EXERCISE BRIEF -
Your answer must be one number: the count of lines below that hold the word "will".

Extracted records
☆ ☆ ☆ ☆ ☆

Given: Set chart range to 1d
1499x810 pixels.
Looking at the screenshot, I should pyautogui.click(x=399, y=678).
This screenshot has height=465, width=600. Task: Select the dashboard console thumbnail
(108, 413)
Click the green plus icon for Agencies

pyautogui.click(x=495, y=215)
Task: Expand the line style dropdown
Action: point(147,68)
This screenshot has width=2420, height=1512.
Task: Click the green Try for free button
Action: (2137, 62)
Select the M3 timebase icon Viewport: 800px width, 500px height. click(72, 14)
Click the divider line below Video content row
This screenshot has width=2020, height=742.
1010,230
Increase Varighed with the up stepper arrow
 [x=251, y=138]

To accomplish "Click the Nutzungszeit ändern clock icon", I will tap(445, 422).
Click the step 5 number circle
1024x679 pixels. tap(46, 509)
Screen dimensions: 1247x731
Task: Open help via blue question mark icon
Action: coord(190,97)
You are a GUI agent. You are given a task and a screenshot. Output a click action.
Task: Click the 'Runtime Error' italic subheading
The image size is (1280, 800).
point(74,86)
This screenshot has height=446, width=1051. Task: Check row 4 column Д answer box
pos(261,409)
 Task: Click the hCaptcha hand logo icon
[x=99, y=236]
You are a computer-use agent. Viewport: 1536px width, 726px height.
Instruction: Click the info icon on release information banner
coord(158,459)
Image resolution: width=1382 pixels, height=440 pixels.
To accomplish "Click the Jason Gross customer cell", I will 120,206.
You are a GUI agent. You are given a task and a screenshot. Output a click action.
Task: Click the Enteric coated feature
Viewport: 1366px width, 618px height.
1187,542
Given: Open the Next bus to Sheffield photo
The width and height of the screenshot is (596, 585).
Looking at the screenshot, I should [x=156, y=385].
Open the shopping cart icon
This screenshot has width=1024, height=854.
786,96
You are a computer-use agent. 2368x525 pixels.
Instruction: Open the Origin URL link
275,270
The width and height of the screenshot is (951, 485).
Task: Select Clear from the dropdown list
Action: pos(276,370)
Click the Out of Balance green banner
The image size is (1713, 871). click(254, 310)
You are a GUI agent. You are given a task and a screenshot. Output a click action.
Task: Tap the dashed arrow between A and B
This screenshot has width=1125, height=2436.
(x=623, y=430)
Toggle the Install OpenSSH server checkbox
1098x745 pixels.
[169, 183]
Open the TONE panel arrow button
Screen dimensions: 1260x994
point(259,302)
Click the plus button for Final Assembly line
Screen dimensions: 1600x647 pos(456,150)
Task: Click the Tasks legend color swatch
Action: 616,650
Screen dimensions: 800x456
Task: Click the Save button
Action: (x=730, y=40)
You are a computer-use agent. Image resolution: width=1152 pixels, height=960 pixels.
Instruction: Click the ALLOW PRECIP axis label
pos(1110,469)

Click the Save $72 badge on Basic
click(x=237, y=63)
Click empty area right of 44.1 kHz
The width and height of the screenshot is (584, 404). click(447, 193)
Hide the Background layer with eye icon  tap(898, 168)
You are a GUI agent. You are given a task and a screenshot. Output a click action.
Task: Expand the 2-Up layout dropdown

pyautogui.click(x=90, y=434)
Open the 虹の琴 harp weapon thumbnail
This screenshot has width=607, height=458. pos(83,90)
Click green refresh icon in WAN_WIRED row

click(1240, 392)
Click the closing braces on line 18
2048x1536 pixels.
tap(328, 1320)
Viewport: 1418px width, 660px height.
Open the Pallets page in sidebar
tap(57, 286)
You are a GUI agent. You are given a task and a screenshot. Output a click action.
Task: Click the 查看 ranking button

☆ ☆ ☆ ☆ ☆

EXPECTED ANSWER -
2